Years from now, when we look back at Louisiana’s 2015 gubernatorial race, I suspect we’ll view this week as the campaign’s real beginning.
U.S. Sen. David Vitter’s acknowledgement that, if elected governor, he’d consider the Medicaid expansion that Gov. Bobby Jindal absolutely, unequivocally refuses to entertain marks a genuine turning point. It’s the end of the era in which partisan absolutism and one politician’s national ambitions dictate what’s possible, and the beginning of a more pragmatic, more responsible and long overdue conversation about what’s best for the state and its residents.
Of all the politicians either running or contemplating a campaign, Vitter’s the one whose position sets the parameters of the debate. Republican Lt. Gov. Jay Dardenne is already on record cracking the door open, but he’s always been somewhat moderate. State Rep. John Bel Edwards favors the expansion, but he’s a Democrat.
Vitter’s the hard-liner, the one who claims to detest the Affordable Care Act as much as the governor does, who holds the field’s right flank. He also happens to be about the most deliberate politician around. If he says he’s open to the idea, then there’s a very good chance it could happen, that the state will find a politically palatable way to take the federal money available, insure hundreds of thousands of its neediest residents, and shore up its health care system’s balance sheet.
Make no mistake, Vitter didn’t endorse the Medicaid expansion in his address Monday to the Press Club of Baton Rouge. Nor did he say a kind word about President Barack Obama’s vast health care revamp; this is a guy, remember, who’s spent months pursuing a misleading, headline-chasing effort to deprive members of Congress and their staffs of the employer subsidy that people who work for most large organizations still enjoy, all in the name of erasing some supposedly special exception to the ACA.
What Vitter did say was this: “We need to improve and reform Medicaid, and I want to look at everything that could be brought to bear to do that. Now, could more federal resources help to do that? They could, if it’s done right and if it’s done in a constructive way.”
The conditions he named sound suitably tough and skeptical of the ACA. But when you think about it, they’re also pretty easy to meet.

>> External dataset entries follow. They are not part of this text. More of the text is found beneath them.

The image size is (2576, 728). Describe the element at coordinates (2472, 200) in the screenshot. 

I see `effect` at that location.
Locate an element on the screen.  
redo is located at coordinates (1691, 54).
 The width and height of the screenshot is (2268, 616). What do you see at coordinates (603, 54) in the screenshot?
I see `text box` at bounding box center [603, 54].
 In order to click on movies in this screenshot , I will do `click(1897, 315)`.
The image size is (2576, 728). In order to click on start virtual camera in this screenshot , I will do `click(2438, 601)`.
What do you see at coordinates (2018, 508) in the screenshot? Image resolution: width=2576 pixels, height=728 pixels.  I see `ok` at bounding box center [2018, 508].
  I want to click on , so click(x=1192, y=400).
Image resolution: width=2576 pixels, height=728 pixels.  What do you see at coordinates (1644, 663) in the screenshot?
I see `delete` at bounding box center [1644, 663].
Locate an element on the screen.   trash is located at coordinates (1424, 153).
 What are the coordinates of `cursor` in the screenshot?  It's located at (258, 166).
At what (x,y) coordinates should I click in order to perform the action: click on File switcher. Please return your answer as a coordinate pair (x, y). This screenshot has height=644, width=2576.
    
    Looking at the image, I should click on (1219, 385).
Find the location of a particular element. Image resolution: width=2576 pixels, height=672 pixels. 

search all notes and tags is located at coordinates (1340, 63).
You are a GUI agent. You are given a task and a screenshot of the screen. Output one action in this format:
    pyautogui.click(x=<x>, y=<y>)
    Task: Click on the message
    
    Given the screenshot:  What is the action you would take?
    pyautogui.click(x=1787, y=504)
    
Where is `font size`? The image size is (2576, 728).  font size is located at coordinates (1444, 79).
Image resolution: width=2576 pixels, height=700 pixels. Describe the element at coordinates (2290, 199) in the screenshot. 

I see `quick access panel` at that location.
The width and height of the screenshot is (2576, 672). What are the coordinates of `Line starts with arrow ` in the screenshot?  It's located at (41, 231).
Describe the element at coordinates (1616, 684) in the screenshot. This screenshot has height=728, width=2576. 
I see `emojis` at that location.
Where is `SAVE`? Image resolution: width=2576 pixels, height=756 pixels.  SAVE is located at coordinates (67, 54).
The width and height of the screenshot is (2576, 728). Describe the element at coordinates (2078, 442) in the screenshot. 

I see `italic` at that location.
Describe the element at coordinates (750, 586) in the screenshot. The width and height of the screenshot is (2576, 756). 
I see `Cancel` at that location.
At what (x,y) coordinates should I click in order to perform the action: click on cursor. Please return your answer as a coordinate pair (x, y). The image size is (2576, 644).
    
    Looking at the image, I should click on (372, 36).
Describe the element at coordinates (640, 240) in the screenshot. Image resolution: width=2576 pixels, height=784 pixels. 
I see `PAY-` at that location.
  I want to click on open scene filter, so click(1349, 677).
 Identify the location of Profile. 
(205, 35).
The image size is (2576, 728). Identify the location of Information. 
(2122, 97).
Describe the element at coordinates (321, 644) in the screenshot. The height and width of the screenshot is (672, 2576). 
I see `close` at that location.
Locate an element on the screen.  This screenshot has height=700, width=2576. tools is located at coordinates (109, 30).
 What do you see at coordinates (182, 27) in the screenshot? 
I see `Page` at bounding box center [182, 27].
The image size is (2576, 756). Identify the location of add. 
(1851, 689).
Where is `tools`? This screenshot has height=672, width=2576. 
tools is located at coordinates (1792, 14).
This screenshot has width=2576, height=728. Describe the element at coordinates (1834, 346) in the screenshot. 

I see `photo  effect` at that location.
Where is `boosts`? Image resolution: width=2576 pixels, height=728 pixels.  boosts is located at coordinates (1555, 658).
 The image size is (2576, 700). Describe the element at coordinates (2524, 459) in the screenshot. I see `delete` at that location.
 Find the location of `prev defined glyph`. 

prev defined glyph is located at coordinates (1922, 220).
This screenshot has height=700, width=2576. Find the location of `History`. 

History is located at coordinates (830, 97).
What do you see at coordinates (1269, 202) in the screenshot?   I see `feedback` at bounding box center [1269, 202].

Vitter said any expansion shouldn’t divert money from higher ed. It wouldn’t, because as everyone who even casually follows state finances knows, health care and higher ed are the two major unprotected budget areas, and often find themselves competing for scarce resources. More federal money for health care would leave higher ed better positioned, not worse.
The senator said he’d want to make sure Medicaid expansion wouldn’t provide disincentives to work, but that too is unlikely to happen. Under the current system, able-bodied adults only qualify for Medicaid if they have dependent children and earn 12 percent — that’s right, just 12 percent — of the poverty limit. Expansion was designed to cover people, regardless of parental status, who make up to 133 percent of the poverty limit, at which point they shift over to the health care exchanges. Eligibility is not linked to job status, and there’s really no incentive to try to make less in order to receive Medicaid because those who make slightly over the limit have access to generous subsidies for private insurance.
Vitter also said he’d only consider accepting the money if the “pretty broken system” can be reformed. Other Republican-led states have been negotiating various waivers with the feds, and there’s no reason Louisiana couldn’t attempt the same. As Dardenne has said, “I don’t think there’s been adequate discussion of what’s possible.”
That Vitter too is ready to have this discussion is huge. It suggests that, contrary to his assertion Monday that he’s still doing his homework on state issues, he understands perfectly the financial picture he’d inherit if elected. (Years ago, when I profiled him for The Times-Picayune, his wife, Wendy, told me that her husband actually likes to look at budgets. “Most people consider that boring,” she said. “He enjoys it.”)
Thanks to Jindal and the legislators who refused to put the matter to a statewide vote, Louisiana will likely never get to tap into the ACA’s three-year, 100 percent match for Medicaid expansion. By the time the next governor takes office, passes a budget and puts the pieces it place, the program’s first three years will be up. Instead, the feds would contribute 95 percent in 2017, and a little less each year until 2020, when the match would bottom out at 90 percent.
Even so, Medicaid expansion is still a great deal, especially considering the likelihood that federal compensation for uninsured care, which Jindal’s plan relies upon instead, will likely dry up in coming years, given the policy shift toward much wider coverage.
And it’s about time the people who want to lead this state start looking for a way to take it.